Listed entries START

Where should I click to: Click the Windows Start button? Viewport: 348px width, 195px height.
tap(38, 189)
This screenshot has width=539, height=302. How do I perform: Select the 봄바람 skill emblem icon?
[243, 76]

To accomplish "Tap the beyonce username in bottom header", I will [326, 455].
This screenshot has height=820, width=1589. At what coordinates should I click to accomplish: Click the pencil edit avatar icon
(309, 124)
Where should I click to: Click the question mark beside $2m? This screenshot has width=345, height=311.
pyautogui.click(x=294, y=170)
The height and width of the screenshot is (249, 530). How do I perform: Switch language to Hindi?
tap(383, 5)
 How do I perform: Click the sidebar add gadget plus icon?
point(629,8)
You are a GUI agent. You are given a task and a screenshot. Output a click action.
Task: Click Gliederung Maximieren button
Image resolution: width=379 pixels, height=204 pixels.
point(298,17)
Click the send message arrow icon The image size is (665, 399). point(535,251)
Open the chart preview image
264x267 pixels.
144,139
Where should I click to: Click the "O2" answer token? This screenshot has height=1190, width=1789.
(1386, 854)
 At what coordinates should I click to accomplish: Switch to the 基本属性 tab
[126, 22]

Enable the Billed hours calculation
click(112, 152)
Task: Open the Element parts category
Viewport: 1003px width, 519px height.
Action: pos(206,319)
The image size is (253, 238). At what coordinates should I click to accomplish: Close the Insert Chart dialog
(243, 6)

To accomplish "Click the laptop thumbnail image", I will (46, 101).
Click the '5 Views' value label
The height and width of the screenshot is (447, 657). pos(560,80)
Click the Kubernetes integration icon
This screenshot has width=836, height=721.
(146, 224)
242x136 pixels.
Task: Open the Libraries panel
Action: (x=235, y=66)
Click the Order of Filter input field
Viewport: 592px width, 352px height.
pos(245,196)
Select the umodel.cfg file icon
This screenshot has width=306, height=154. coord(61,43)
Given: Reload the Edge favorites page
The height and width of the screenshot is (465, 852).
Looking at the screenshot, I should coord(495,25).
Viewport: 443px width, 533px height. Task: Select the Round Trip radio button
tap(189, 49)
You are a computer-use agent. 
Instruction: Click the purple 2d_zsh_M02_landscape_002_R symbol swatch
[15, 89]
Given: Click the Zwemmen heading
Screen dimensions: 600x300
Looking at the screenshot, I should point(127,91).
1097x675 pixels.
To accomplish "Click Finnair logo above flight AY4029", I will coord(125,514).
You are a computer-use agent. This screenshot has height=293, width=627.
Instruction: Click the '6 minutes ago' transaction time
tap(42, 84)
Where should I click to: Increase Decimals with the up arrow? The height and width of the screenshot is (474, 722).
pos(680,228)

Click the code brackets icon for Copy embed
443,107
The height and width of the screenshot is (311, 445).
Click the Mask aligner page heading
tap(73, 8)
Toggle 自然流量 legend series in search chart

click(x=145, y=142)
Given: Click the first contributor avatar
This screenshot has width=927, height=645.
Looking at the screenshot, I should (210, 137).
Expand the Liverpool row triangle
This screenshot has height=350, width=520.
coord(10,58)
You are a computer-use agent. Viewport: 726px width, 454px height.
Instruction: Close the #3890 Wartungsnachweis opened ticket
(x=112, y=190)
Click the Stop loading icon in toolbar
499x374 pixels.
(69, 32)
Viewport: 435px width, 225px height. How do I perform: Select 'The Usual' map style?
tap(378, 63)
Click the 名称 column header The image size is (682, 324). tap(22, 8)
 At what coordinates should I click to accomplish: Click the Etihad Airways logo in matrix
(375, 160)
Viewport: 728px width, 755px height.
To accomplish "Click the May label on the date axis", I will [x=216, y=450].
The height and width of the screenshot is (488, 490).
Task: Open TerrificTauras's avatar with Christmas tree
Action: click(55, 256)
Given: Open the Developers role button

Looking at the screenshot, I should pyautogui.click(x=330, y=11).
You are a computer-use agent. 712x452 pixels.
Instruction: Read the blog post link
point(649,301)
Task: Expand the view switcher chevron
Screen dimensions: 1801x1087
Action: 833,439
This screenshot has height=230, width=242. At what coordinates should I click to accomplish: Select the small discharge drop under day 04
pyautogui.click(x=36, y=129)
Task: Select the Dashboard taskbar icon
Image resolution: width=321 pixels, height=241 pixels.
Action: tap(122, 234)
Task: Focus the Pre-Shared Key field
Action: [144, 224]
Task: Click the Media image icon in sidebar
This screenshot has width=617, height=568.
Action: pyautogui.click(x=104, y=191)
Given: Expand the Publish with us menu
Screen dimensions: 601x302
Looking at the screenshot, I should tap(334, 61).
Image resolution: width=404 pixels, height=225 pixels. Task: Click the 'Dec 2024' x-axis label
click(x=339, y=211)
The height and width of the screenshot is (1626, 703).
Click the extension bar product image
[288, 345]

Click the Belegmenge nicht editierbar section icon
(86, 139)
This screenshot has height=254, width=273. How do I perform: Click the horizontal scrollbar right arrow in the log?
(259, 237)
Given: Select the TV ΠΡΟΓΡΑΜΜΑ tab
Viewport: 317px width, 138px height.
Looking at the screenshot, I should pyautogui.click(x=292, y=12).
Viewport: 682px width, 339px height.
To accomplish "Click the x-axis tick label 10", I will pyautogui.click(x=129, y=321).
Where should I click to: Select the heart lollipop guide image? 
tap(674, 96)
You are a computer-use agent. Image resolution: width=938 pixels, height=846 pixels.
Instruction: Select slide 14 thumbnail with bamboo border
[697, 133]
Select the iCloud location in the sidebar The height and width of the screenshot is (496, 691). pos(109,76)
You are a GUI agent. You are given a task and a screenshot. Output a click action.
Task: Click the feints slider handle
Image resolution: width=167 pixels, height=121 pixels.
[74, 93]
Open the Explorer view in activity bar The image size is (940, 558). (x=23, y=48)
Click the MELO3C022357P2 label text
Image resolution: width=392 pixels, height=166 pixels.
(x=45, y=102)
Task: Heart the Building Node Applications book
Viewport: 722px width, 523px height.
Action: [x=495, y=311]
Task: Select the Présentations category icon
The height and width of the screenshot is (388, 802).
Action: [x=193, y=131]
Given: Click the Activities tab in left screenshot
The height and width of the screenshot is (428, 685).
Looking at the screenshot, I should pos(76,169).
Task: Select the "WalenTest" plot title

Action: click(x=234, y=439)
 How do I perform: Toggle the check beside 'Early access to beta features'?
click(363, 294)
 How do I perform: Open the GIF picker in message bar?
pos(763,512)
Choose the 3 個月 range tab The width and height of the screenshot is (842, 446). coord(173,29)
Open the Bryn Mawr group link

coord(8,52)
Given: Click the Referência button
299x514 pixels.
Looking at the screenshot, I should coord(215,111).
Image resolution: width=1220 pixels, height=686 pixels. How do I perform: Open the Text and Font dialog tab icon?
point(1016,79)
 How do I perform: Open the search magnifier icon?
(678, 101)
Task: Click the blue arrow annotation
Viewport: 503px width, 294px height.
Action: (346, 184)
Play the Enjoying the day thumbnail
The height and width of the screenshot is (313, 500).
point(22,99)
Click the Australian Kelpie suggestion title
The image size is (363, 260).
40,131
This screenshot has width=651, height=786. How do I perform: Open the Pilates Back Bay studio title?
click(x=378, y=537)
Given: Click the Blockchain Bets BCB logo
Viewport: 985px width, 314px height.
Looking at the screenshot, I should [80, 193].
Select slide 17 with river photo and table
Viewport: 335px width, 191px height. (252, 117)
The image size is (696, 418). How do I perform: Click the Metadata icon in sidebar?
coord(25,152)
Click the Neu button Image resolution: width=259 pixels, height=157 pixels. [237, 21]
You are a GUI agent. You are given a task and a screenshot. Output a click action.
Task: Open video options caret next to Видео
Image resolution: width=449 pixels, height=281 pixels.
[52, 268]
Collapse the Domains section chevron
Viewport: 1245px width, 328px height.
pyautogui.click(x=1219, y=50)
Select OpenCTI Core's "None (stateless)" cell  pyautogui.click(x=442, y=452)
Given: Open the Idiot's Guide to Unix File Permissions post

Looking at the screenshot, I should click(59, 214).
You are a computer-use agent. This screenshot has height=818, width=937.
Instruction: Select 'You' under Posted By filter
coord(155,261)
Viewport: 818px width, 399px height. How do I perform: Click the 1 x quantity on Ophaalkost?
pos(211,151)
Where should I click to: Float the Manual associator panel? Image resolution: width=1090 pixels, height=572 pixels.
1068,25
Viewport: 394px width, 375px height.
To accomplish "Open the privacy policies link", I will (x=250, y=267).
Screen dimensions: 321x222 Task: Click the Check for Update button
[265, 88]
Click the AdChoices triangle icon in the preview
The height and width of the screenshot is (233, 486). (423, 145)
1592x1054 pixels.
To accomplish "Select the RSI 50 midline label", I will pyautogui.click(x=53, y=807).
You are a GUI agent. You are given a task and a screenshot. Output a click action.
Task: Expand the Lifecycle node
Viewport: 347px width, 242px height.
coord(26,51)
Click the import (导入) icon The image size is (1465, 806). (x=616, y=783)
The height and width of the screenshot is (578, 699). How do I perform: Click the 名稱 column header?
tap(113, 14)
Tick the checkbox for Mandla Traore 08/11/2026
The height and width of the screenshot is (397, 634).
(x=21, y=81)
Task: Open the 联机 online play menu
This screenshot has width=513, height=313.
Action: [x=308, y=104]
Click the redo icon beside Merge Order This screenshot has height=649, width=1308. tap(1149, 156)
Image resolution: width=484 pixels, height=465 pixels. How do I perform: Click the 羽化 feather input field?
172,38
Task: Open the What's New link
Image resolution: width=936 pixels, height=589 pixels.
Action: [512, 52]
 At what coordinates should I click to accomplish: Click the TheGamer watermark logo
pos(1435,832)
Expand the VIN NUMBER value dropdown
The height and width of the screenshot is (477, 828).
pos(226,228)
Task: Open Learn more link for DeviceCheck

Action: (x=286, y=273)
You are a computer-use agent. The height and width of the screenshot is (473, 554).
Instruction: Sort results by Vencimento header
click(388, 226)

Listed entries END

▸ How to complete this task: The answer should be a number alone: the count of lines in the records that hold the word "computer".

▸ Finished task: 7